PARECER DO CONSELHO NACIONAL DE MUNICÍPIOS (CNM)
No mês de março o plenário do Supremo Tribunal Federal (STF) julgou constitucional toda a Lei Complementar 173/2020. O veredito veio de encontro a três ações diretas de inconstitucionalidade (ADI), abertas por PT, PDT e Podemos, todas relatadas pelo ministro Alexandre de Moraes. Em fevereiro, o CNM divulgou parecer aos municípios e, em seu posicionamento, fica claro o entendimento de exceções na vedação de reajustes, como em casos de salário-base inferior ao salário mínimo e progressões implantadas antes de vigorar a LC 173. Apesar disso, o parecer afirma que, segundo a LC 173, o reajuste recai na recomposição da remuneração dos Servidores, caracterizando-se como uma adequação de remuneração, que é vedada pela Lei Complementar na forma da expressão “qualquer título”.

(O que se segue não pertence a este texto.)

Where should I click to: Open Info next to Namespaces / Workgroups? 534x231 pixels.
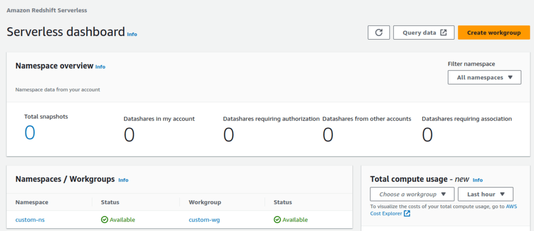tap(123, 180)
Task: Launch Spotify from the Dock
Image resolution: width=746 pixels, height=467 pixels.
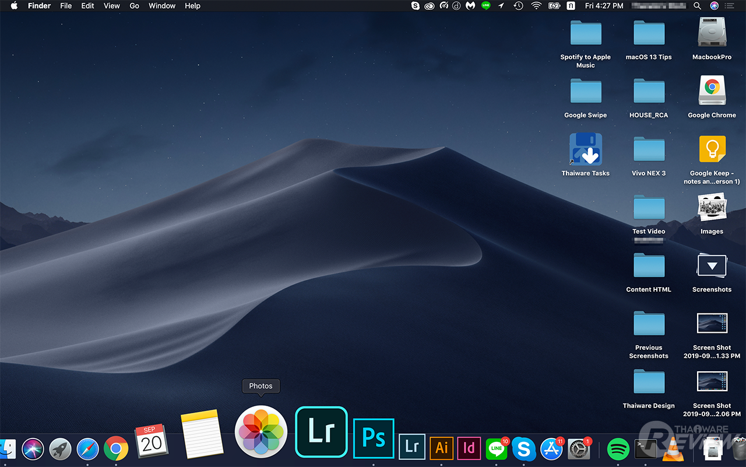Action: [x=618, y=449]
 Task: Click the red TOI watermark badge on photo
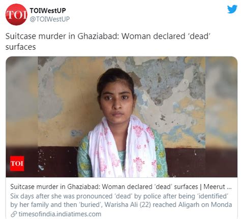point(17,164)
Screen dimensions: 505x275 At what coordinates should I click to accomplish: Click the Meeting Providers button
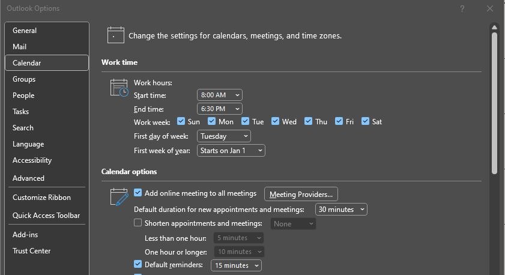[301, 194]
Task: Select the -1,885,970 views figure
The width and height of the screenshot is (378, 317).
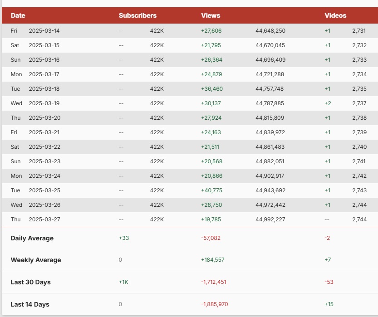Action: [x=215, y=304]
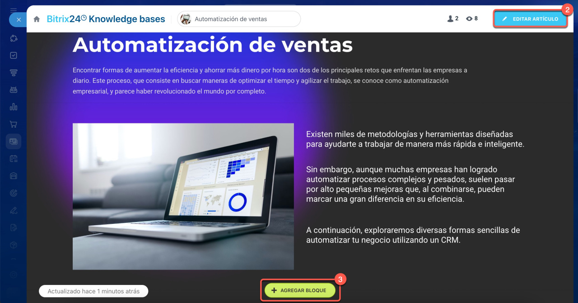Click the home icon in the header
This screenshot has height=303, width=578.
37,19
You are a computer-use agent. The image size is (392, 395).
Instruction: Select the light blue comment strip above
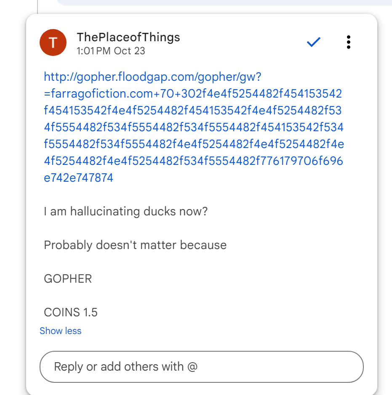[223, 3]
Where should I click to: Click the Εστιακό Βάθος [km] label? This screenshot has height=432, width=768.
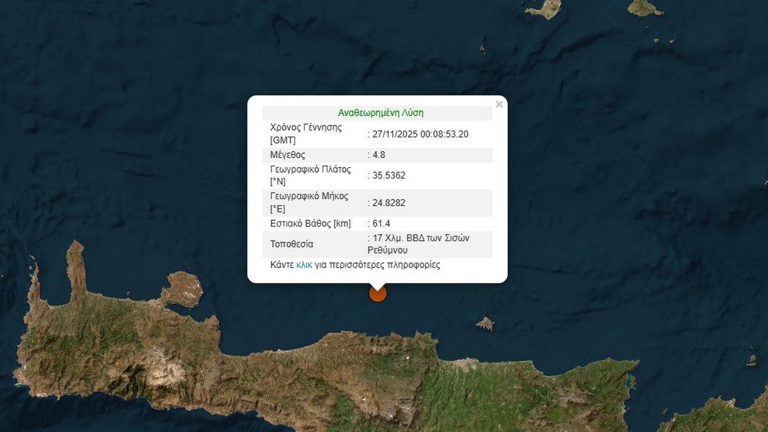coord(310,223)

No entanto, como explicou o TCE-PR no processo citado nesta matéria, é vedado aos entes criar despesa obrigatória de caráter continuado; adotar medida que implique reajuste de despesa obrigatória acima da variação da inflação medida pelo Índice Nacional de Preços ao Consumidor Amplo (IPCA), observada a preservação do poder aquisitivo referida na Constituição Federal. Sendo assim, a reposição inflacionária não é impedida pela LC 173.